Networking and Load Balancing

    Self-hosting is only available with Pulumi Business Critical. If you would like to evaluate the self-hosted Pulumi Cloud, sign up for the 30-day trial or contact us.

    This page covers network architecture, multi-AZ deployment, auto-scaling, load balancing, and DNS configuration for production self-hosted deployments.

    For ingress/egress port requirements, see Network requirements.

    Multi-AZ deployment

    Deploy compute resources across at least two availability zones:

    • Kubernetes: Spread pods across AZs using pod anti-affinity or topology spread constraints.
    • ECS/Fargate: Configure services to launch tasks across multiple subnets in different AZs.
    • VMs: Use auto-scaling groups spanning multiple AZs.

    Network architecture

    Deploy a VPC/VNet with subnets in 2+ AZs, separated by tier:

    • Public subnets: Load balancers, NAT gateways
    • Private subnets: Application containers
    • Database subnets: Database instances (no public access)

    Additional recommendations:

    • Deploy one NAT gateway per AZ to avoid cross-AZ NAT bottlenecks.
    • Use VPC endpoints or private endpoints for object storage access to reduce NAT traffic and improve performance.

    Auto-scaling

    Configure auto-scaling for the API service based on CPU utilization:

    • Target: 50–60% average CPU utilization
    • Minimum instances: 2 (for HA across AZs)
    • Maximum instances: 4x desired count (to handle burst traffic)
    • Scale-in protection: Use graceful draining to allow in-flight requests to complete before terminating instances

    Graceful shutdown

    When scaling in or deploying updates, ensure containers have time to finish in-flight requests:

    • Set container stop timeout to at least 120 seconds.
    • Kubernetes: Set terminationGracePeriodSeconds: 130 on the API pod spec (slightly above the 120-second stop timeout to allow clean shutdown before Kubernetes force-kills the pod).
    • ECS: Configure deregistration delay on the target group and set stopTimeout on the container definition.
    • Use lifecycle hooks (ECS) or preStop hooks (Kubernetes) to drain connections before shutdown.

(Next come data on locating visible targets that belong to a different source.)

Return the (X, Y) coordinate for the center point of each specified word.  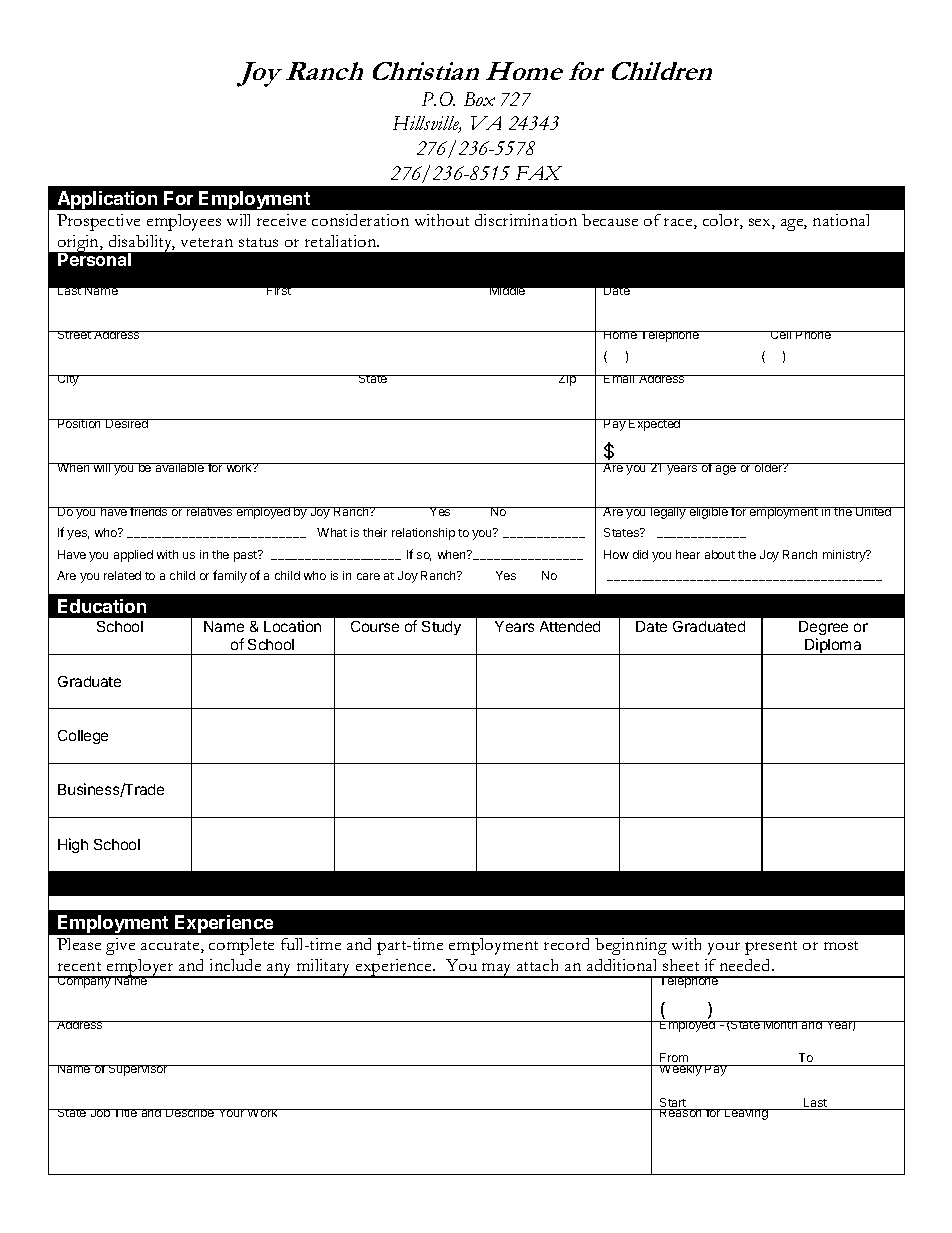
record (566, 944)
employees (184, 222)
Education (102, 606)
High (73, 845)
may (497, 970)
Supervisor (138, 1070)
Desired (127, 423)
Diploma (833, 646)
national (841, 220)
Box (479, 99)
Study (441, 628)
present (771, 948)
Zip (567, 380)
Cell (781, 335)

    Load balancer configuration

    • Deploy an Application Load Balancer (or equivalent).
    • Enable deletion protection on the load balancer in production.
    • Configure health checks for the API service (/api/status endpoint).
    • Set health check grace period to 120 seconds to allow containers to start.

    DNS

    Configure two DNS records pointing to your load balancer:

    • api.{domain} - for CLI and API access
    • app.{domain} - for web console access